Peindre pour parler : un atelier artistique sur la santé sexuelle des jeunes au Togo
Le dimanche 22 décembre 2024, l’espace Saint-Jean a accueilli un atelier de peinture convivial, organisé dans le cadre du projet « Agir pour réduire les grossesses non désirées et l’avortement clandestin au Togo ». Porté par le consortium Together For Change, Négresses Féministes et le Mouvement Girls Motion, avec le soutien financier d’Engender Health, cet atelier s’inscrit dans une démarche de sensibilisation sur les droits et la santé sexuelle et reproductive des adolescents et jeunes (SSRAJ).
Une initiative pour répondre à des enjeux de taille
Dans un contexte où l’avortement est pénalement réprimé au Togo, de nombreuses jeunes femmes se trouvent contraintes de recourir à des pratiques clandestines, avec des conséquences souvent tragiques. La sensibilisation et l’accès à des services de santé reproductive demeurent insuffisants, et les mythes entourant la sexualité restent profondément ancrés. L’objectif principal de cet atelier était de déconstruire ces idées reçues tout en favorisant l’accès à des informations fiables et adaptées.
Une approche en deux temps
L’événement s’est déroulé en deux phases complémentaires : D’abord une discussion interactive, où Madame Ouro Bang’na Roukeyatou, sage-femme au CHU Campus de Lomé, a animé une session d’échange sur des thématiques clés telles que la planification familiale, la prévention des infections sexuellement transmissibles (IST), l’hygiène menstruelle et les méthodes contraceptives (implants, injectables, préservatifs, etc.). Les participants ont partagé leurs expériences, souvent marquées par le poids du tabou, comme l’a souligné Rahile Mijiyawa, présidente de l’association TOGETHER FOR CHANGE et Coordinatrice du projet : « Les sujets liés à la sexualité restent tabous dans nos contrées, ce qui engendre des expériences parfois difficiles, mais qu’on endure en silence. »


La deuxième partie a été l’expression artistique sous la houlette de l’artiste décoratrice d’intérieur HIAGBE Ame Parfaite, où les jeunes participant.es ont traduit leurs ressentis et leurs aspirations en matière de santé sexuelle et reproductive sur des toiles. Ces œuvres, empreintes de créativité et de profondeur, se veulent leur vision de la santé sexuelle et reproductive pour eux-mêmes et leurs pairs. Les explications des participants sur leurs œuvres ont été riches d’enseignement, et témoignent, selon Rahile, d’une prise de conscience collective.

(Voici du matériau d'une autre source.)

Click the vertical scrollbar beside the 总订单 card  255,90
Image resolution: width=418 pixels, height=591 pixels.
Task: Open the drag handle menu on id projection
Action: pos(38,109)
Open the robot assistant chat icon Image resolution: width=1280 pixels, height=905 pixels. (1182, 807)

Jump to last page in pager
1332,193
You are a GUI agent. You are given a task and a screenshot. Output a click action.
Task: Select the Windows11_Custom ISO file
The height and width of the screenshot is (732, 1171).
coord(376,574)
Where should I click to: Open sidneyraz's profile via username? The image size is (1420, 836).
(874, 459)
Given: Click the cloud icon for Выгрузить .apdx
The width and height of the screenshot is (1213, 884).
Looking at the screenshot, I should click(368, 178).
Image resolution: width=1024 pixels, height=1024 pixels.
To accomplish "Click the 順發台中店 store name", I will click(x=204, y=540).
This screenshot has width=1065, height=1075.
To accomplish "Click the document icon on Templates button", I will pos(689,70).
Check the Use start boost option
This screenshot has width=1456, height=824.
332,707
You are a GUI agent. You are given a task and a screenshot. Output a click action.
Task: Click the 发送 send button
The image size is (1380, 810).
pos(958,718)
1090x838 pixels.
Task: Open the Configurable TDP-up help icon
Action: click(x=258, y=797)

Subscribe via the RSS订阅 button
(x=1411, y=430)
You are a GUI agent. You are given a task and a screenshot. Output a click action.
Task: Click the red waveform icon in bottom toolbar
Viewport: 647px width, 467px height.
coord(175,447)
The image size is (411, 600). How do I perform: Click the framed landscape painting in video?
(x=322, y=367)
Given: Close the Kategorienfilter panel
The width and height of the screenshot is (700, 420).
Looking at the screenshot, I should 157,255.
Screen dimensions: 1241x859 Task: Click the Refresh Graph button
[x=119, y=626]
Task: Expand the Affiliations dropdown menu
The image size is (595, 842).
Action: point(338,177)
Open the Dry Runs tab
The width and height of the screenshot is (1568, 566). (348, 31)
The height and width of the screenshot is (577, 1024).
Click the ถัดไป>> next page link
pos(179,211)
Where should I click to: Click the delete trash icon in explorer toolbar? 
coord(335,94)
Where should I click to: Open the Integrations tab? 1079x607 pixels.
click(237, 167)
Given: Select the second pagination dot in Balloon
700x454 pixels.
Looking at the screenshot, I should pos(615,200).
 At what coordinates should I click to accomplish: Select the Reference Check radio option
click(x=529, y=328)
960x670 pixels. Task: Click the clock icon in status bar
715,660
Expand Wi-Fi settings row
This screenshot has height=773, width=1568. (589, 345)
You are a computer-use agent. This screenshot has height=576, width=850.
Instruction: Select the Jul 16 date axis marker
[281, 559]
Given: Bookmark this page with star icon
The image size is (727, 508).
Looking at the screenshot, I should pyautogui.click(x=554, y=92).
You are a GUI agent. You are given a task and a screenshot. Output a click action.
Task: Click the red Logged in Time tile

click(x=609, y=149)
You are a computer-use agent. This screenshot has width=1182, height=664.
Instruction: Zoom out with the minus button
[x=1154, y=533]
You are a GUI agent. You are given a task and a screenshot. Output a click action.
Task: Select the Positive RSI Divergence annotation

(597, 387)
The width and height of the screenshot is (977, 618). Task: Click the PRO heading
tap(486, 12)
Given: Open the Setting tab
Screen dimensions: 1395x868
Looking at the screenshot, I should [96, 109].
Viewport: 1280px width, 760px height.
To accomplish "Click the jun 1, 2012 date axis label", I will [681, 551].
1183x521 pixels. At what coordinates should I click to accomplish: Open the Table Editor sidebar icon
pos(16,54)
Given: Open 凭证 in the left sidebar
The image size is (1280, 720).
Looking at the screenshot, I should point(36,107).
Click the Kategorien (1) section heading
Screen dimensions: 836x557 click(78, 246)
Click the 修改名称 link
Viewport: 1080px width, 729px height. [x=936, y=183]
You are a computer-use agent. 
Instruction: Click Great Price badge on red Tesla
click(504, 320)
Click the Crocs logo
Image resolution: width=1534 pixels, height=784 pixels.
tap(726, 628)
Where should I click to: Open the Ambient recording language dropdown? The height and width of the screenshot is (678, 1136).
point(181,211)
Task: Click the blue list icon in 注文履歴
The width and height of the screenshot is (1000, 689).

Vers une transformation des mentalités
Selon Ouro Bang’na, il est essentiel que les jeunes reçoivent des informations fiables et appropriées, notamment de la part des sages-femmes, premières interlocutrices sur ces questions. Rahile Mijiyawa, quant à elle, a exprimé son espoir de voir les discussions sur la santé sexuelle devenir plus ouvertes : « Ces questions ne devraient plus être considérées comme des sujets tabous. Ce sont des questions de droits et nécessitent des choix éclairés basés sur une information vérifiée et fiable. »
Une suite prometteuse
Cet atelier, qualifié de réussite par les organisateurs, n’est que le premier d’une série d’initiatives prévues. Prochainement, des rencontres entre jeunes, pharmaciens et sages-femmes seront organisées pour renforcer la confiance et l’accès aux services de santé reproductive. Une phase d’étude permettra également de documenter les expériences des jeunes, pour une meilleure compréhension des enjeux et l’élaboration de solutions adaptées.